Moreover, it is all the more misleading to put the cost of the project at 22 billion euros since, according to the ITER Agreement, the European Union contributes to the project to the tune of 45.6% of the total amount, but it has allocated 20 billion euros until 2035. According to this agreement, the other six partner countries contribute to the rest of the cost through in-kind contributions. The supply of all these unique components of very high technology are always paid for with public funds. The construction cost would therefore be, according to Thiéry Pierre, close to “44 billion euros,” which led the physicist to send an information note to the management of the National Center for Scientific Research (CNRS), asking to put an end to this disinformation “which risks permanently discrediting plasma physics.”

Finally, by adding the billions needed to carry out the experiments and treat a colossal volume of dismantling waste, the US Department of Energy has perhaps been more realistic in estimating the total cost of ITER at $65 billion (about €54 billion). Apart from the International Space Station, it is the most expensive scientific experiment in human history.

Notes

[1] The fusion pursued at ITER is called thermonuclear.
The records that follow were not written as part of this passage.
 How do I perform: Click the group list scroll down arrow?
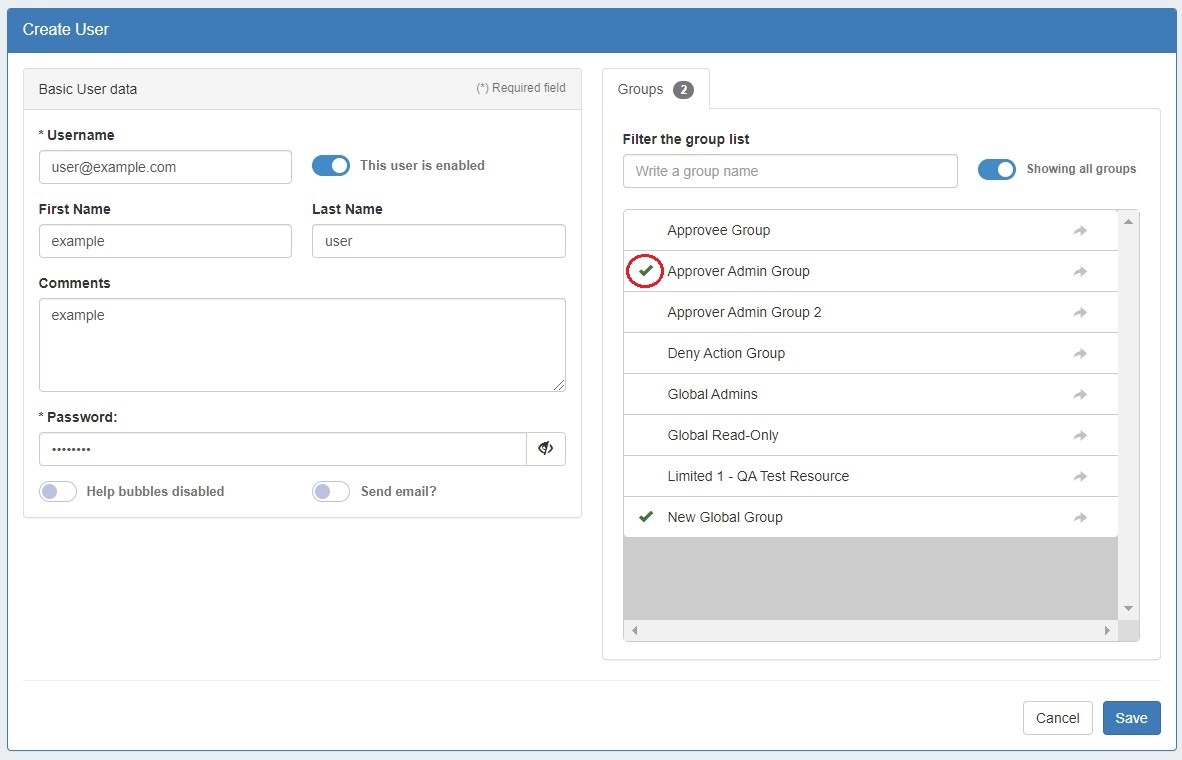1128,608
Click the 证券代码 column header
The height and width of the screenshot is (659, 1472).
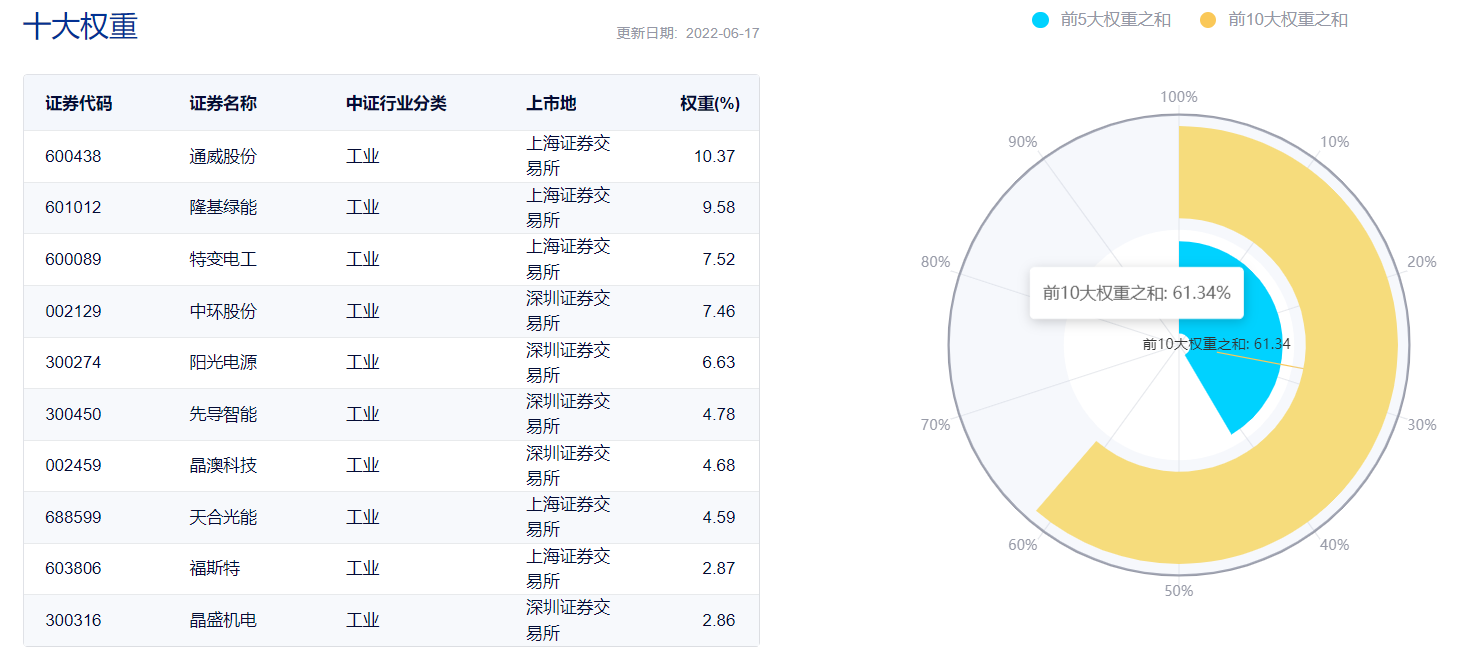79,104
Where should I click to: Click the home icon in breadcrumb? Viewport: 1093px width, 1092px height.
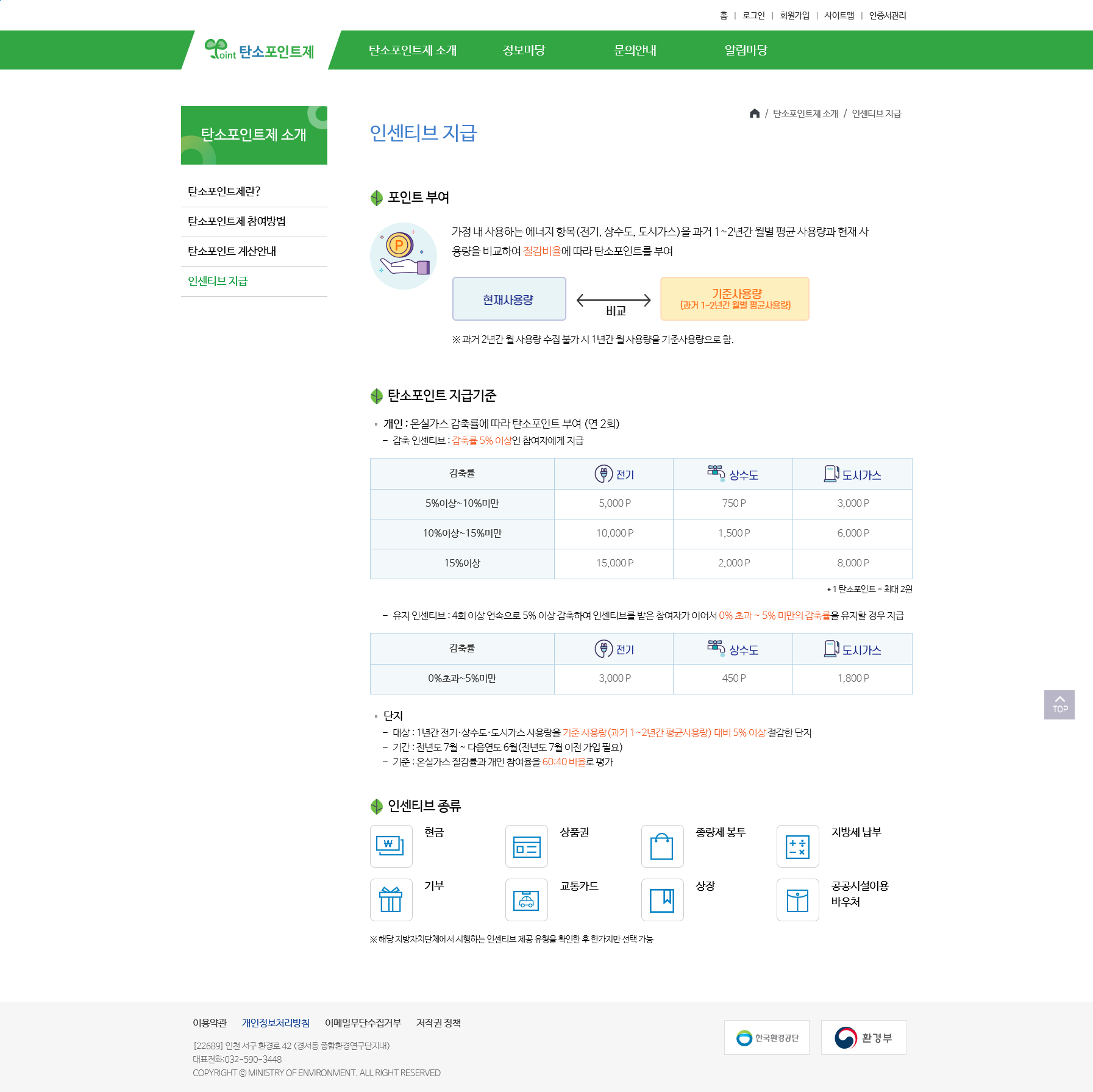(x=754, y=113)
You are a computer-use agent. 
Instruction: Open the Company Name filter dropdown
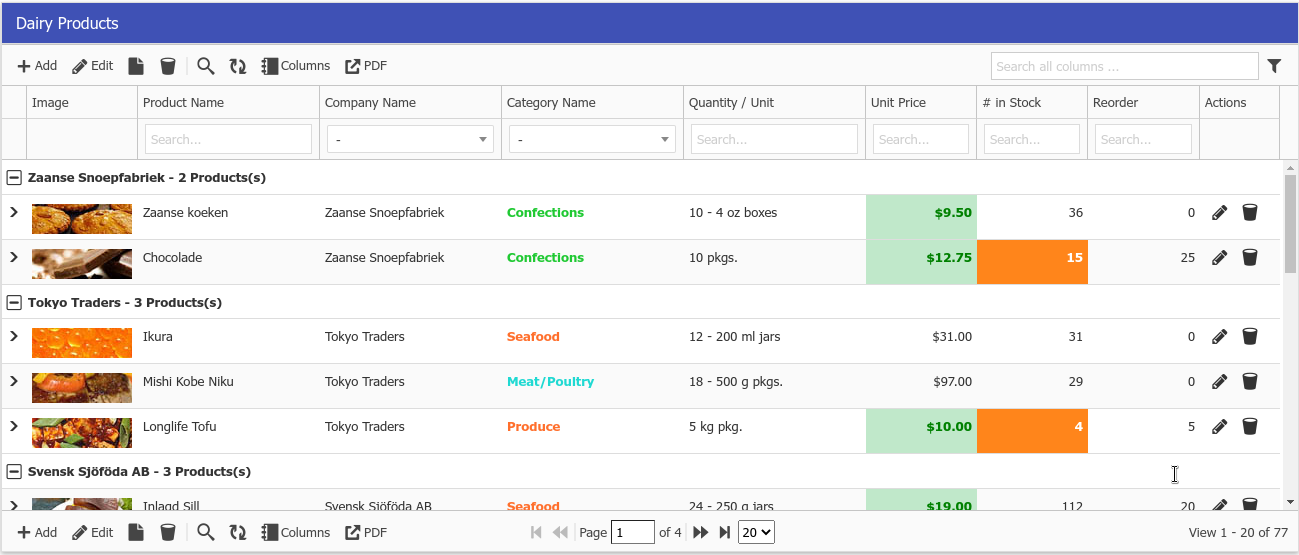(x=410, y=140)
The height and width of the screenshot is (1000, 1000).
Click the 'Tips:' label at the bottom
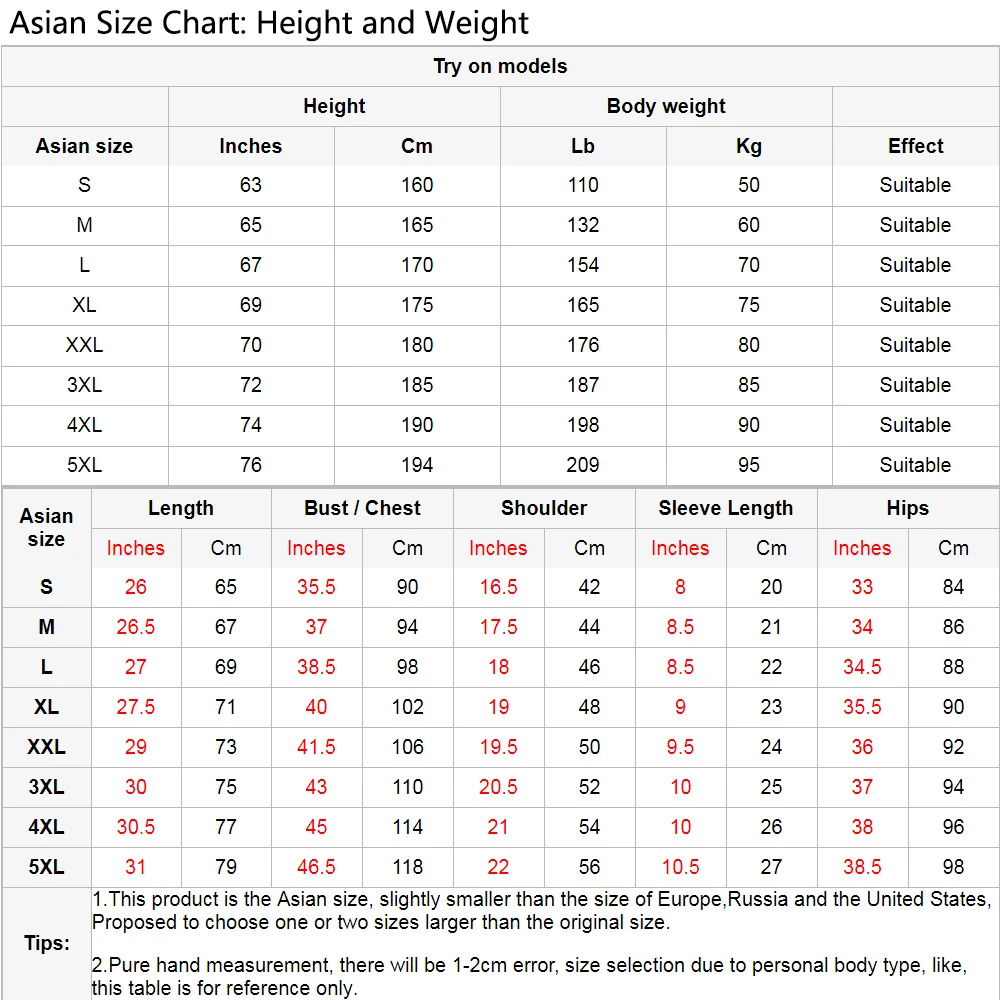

Nuclei are heated and accelerated to make them cross the electrostatic repulsion force so that they will fuse, a process which emits very energetic neutrons. Heating is done during different stages. 1. Gaseous fuel is introduced into the tokamak, then electricity passes into the large central magnet, which itself sends a current into the gas. This is ohmic heating, which works on the principle of resistance and makes it possible to reach a temperature of 20 million degrees Celsius. 2. Two complementary heating techniques are introduced to reach a temperature of 150 million degrees. Neutral particles are then injected into the plasma, giving it energy, activating two sources of high-frequency electromagnetic waves.

[2] Nuclear Fusion: Limitless Energy, « Fusion nucléaire : l’énergie à profusion », La méthode scientifique, France Culture, 12 juin 2019.

[3] For example, in these tokamak projects: JET in England and in the one operated by the CEA in Cadarache, France. There have been recently announced projects in Korea (KSTAR) and China (East).

[4] Report on the public debate on ITER in Provence, National Debate Commission, 2006. Compte rendu du débat public sur Iter en Provence, Commission nationale du débat public, 2006, p. 43.

[5] ITER in Provence, National Debate Commission, Book 1, 2006, p. 23. Iter en Provence, Commission nationale du débat public, Cahier 1, 2006, p. 23.